MELISSA HARRIS-LACEWELL, associate professor of politics and African American Studies at Princeton University, writes in The Root:
[via Jack and Jill Politics]
The social death of slavery has cut off many black Americans from our ancestral narratives. During Black History Month we adopt our collective accomplishments and our common heroes as a salve against our lost personal stories. This is critically important, but there is something special about naming your own ancestors and encountering yourself in their reflections.
Yet here in Black History Month, Obama's own black history is being used as a weapon against him. President Bush can traipse around the motherland safely encased in his armor of whiteness. No one can mistake him for a "native". His role is simply to dispatch the White Man's Burden with billions in abstinence-based HIV/AIDS programs and malaria-fighting mosquito netting. In a single photo, Barack can be painted as indelibly tied to a deep and mysterious, exotic and dangerous Dark Continent that produced the shame of slavery and the fear of Islamic radicalism.
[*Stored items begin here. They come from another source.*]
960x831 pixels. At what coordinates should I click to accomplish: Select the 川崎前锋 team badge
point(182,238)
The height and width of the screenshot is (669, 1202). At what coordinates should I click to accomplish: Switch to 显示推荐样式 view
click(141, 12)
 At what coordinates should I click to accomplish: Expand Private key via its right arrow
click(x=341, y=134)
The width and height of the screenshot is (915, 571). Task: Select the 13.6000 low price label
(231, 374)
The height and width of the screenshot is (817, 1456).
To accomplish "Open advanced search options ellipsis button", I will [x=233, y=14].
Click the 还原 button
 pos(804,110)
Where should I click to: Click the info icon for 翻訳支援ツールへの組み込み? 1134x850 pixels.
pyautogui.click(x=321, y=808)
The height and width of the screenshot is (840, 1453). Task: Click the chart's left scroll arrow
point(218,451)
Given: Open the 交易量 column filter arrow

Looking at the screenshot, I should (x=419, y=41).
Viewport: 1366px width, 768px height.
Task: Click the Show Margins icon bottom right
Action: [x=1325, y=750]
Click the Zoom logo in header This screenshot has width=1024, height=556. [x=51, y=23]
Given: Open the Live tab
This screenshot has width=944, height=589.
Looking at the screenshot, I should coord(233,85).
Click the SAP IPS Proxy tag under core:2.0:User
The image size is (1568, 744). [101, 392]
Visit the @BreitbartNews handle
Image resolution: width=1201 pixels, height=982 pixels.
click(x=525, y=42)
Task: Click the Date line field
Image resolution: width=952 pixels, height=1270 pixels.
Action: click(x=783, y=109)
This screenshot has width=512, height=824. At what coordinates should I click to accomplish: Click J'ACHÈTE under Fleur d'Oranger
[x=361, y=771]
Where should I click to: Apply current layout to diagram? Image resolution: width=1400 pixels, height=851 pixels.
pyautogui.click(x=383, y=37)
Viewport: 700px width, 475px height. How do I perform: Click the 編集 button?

Obama is vulnerable. This is the assassination that we should fear, because the Secret Service cannot protect him from it. The voters of Ohio and Texas will have to be the armored vest against these attacks. South Carolina voters soundly repudiated the Clintons for their race-baiting strategies. I believe that Ohio and Texas voters will ignore this revival of fear-based politics and embrace a new direction for American elections.